Code @ TACC Robotics Camp Students Solve Real-World Traffic Problems – HPCwire (blog)

Posted: July 11, 2017 at 10:14 pm

July 11, 2017 On a hot and breezy June day in Austin, parents, friends, brothers and sisters navigated through main campus at The University of Texas at Austin and helped carry luggage for the new arrivals to their dorm rooms. Thirty-four high school students from mostly low-income Title I schools in Central Texas, some from as far away as Houston, said good-bye to their families.

The students came for a different kind of summer camp, where for one week they became part of a science team that used computer programming and internet-connected technologies to solve a real-world problem. They had high hopes to walk away with experiences that would help them become future scientists and engineers.

From June 11 to 16, 2017, the Texas Advanced Computing Center (TACC) hosted Code @TACC Robotics, a week-long summer camp funded by the Summer STEM Funders Organization under the supervision of the KDK Harmon Foundation. The 34 students received instruction from five staff scientists at TACC and two guest high school teachers from Dallas and Del Valle, as well as round-the-clock supervision from five undergraduate proctors. Leading the camp was Joonyee Chuah, Outreach Coordinator at the TACC.

The goal of the camp is to provide these students with their first experiences with programming, to jumpstart them and get them further ahead to things that are current in the computing world, Chuah said.

The students divided themselves into teams, each with specific roles of principal investigator, validation engineer, software developer, and roboticist. They assembled a robotic car from a kit and learned how to program the software that controls it. The robotic cars had sensors that measured the distance to objects in front, and they could be programmed to respond to that information by stopping or turning or even relaying that information to another car near it. Teams were assigned a final project based on a real-world problem, such as what action to take when cars arrive together at a four-way stop.
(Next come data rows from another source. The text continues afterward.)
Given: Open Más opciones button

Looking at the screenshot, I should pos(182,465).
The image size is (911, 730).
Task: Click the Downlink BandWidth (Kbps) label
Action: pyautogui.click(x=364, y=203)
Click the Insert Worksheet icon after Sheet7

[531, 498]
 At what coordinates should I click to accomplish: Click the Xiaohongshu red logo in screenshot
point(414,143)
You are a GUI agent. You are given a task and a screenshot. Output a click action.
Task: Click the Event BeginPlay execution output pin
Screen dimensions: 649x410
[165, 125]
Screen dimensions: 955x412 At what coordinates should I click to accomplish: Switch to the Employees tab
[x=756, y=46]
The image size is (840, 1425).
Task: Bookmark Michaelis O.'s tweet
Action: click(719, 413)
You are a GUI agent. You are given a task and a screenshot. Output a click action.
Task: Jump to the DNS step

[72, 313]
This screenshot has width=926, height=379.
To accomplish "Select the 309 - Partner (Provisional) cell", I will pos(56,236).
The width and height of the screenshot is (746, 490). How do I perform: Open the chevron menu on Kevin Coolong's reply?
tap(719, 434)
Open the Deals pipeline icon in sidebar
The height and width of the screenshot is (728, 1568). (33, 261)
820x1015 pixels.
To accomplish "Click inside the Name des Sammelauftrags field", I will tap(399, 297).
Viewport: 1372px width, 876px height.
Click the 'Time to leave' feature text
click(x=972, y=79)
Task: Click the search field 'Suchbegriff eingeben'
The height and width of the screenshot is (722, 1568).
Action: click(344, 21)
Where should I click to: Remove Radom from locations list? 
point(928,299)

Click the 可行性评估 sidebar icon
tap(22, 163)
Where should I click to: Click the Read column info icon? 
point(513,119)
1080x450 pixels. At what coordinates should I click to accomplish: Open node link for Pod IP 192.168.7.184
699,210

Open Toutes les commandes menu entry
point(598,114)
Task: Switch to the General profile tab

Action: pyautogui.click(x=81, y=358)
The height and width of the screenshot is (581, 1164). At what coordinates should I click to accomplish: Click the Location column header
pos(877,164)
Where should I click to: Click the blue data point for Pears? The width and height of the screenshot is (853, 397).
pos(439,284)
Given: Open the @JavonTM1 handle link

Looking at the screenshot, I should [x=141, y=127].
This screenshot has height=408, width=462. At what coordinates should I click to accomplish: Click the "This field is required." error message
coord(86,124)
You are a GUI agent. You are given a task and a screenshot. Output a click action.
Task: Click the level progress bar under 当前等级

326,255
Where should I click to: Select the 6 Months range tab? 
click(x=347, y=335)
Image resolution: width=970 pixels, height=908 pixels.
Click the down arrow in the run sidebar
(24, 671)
The Code @TACC Robotics camp went a step further than the typical introductory Lego-based robotics program by using maker-based electronics that connected to the cloud using the Particle platform. The robots assembled for the camp were three-wheeled cars that communicated via the internet and could relay events and interact with services such as Gmail, Twitter, and Facebook.

The platform allows these robots to do a lot of communication with each other that facilitates projects that you wouldnt normally be able to do in a standard high school classroom using off-the-shelf toy robotics, Chuah said. The robotic cars presented a simplified version of the cutting-edge autonomous vehicles being developed today by leading companies such as Google.

Industry outreach was an important part of the camp, and the students toured the offices of IBM in Austin, where they participated in student activities that explored the IBM Watson supercomputer and robotics connected to it. The students also visited engineering departments and computer science departments at UT Austin, as well as TACCs world-renowned Visualization Laboratory. They get a full experience of both college as well as future industry, Chuah said. Its important for students to understand that there are economic and intellectual opportunities out there.

Read the rest of the story at the TACC website.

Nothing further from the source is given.